• **Exercise details**:
Nothing but the lines from the one with "This screenshot has width=1150, height=608." through the end of the listing below should appear in your reply, each copied exactly.

• **Data to examine**:
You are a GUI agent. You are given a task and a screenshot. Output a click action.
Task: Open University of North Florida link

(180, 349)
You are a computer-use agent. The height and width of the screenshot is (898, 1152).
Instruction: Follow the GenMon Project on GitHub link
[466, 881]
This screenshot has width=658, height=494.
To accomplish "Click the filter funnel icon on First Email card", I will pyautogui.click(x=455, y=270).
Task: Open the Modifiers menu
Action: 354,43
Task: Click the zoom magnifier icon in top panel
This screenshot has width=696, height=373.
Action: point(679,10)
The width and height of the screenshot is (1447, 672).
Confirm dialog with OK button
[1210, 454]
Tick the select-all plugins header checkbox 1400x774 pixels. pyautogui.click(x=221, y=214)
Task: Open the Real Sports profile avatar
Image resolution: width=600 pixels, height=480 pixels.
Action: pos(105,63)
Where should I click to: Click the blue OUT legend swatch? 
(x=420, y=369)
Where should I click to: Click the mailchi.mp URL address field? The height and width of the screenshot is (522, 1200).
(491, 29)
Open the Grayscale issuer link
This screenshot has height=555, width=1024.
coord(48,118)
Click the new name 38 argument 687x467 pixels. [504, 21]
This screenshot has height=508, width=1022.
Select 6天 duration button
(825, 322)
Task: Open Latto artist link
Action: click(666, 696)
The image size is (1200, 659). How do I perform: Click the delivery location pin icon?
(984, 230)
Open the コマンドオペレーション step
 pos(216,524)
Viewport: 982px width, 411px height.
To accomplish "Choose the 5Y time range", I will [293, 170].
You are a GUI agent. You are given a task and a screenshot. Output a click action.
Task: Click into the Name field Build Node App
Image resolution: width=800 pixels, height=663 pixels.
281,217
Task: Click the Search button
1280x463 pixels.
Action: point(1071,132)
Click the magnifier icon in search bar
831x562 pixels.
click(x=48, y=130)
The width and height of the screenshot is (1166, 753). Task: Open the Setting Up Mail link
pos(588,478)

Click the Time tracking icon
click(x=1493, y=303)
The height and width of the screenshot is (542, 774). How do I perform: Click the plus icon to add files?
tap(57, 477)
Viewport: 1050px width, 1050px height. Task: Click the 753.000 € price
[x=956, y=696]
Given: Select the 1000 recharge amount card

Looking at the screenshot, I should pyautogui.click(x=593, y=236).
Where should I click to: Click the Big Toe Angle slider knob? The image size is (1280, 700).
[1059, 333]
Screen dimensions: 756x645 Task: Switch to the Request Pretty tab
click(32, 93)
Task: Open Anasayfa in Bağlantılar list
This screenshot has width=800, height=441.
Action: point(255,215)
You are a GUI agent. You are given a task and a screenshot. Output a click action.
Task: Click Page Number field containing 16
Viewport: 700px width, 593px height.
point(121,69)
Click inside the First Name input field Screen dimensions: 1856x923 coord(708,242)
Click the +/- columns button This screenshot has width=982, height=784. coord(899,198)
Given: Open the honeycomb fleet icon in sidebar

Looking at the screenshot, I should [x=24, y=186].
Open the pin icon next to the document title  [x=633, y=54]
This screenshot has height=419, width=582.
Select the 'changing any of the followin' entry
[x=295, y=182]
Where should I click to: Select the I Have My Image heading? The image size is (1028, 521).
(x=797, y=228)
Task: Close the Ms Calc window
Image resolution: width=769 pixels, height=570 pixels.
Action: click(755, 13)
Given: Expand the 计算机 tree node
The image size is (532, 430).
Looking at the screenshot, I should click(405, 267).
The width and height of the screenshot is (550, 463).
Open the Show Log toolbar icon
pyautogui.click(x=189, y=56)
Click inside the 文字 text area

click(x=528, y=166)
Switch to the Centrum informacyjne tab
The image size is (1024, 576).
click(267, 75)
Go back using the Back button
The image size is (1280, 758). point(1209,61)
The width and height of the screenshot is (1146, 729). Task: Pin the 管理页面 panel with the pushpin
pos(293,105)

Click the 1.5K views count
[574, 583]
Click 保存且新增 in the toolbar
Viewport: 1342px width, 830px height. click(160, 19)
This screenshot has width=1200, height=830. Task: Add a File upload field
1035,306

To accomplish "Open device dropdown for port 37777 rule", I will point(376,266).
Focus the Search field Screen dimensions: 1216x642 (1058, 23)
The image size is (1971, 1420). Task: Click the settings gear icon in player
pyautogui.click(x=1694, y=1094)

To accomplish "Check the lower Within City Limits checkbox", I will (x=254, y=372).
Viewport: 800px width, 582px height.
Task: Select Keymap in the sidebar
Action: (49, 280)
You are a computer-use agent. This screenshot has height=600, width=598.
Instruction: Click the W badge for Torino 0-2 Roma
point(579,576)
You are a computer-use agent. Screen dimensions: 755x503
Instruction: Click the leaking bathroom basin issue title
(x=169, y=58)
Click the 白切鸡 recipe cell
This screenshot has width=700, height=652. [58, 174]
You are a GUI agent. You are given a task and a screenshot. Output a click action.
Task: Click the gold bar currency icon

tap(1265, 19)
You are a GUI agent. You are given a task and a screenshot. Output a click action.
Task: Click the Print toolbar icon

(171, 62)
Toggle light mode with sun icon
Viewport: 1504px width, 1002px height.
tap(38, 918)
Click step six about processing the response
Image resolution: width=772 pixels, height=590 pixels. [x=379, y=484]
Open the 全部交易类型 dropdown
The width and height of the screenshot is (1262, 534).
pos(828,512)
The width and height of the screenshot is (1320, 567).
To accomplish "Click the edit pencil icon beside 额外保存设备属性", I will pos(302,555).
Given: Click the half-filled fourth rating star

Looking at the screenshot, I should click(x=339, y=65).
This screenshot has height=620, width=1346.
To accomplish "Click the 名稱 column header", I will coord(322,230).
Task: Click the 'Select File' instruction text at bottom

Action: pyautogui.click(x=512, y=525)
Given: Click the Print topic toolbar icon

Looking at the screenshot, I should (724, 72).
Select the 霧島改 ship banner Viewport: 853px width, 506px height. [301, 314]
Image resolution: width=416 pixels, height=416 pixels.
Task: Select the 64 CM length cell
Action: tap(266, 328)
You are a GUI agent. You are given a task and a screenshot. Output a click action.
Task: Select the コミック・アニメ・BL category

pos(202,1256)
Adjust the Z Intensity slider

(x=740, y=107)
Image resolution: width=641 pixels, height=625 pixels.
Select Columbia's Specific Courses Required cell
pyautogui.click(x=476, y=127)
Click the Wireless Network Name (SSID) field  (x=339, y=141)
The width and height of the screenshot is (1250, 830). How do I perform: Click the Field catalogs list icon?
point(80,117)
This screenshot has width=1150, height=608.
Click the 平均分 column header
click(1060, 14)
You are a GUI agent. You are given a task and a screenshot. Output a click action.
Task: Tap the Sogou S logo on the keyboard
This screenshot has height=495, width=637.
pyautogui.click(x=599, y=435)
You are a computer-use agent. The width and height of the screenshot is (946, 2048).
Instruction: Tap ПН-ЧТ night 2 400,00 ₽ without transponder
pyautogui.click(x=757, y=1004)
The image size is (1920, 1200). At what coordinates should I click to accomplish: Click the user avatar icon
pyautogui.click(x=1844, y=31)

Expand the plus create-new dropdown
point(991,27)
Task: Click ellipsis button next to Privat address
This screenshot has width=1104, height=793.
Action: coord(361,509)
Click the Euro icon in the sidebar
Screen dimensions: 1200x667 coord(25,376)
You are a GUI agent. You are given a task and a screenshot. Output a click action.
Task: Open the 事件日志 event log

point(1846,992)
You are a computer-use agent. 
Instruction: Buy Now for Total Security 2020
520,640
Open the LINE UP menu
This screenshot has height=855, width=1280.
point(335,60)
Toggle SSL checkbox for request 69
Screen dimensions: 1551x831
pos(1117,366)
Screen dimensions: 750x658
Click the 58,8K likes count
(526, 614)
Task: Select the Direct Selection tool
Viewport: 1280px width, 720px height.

• **Finished task**:
This screenshot has width=1150, height=608.
Click the 平均分 column header
click(1060, 14)
You are a GUI agent. You are given a task and a screenshot. Output a click action.
Task: Tap the Sogou S logo on the keyboard
This screenshot has height=495, width=637.
pyautogui.click(x=599, y=435)
You are a computer-use agent. The width and height of the screenshot is (946, 2048).
Instruction: Tap ПН-ЧТ night 2 400,00 ₽ without transponder
pyautogui.click(x=757, y=1004)
The image size is (1920, 1200). At what coordinates should I click to accomplish: Click the user avatar icon
pyautogui.click(x=1844, y=31)

Expand the plus create-new dropdown
point(991,27)
Task: Click ellipsis button next to Privat address
This screenshot has width=1104, height=793.
Action: coord(361,509)
Click the Euro icon in the sidebar
Screen dimensions: 1200x667 coord(25,376)
You are a GUI agent. You are given a task and a screenshot. Output a click action.
Task: Open the 事件日志 event log

point(1846,992)
You are a computer-use agent. 
Instruction: Buy Now for Total Security 2020
520,640
Open the LINE UP menu
This screenshot has height=855, width=1280.
point(335,60)
Toggle SSL checkbox for request 69
Screen dimensions: 1551x831
pos(1117,366)
Screen dimensions: 750x658
Click the 58,8K likes count
(526, 614)
Task: Select the Direct Selection tool
Viewport: 1280px width, 720px height.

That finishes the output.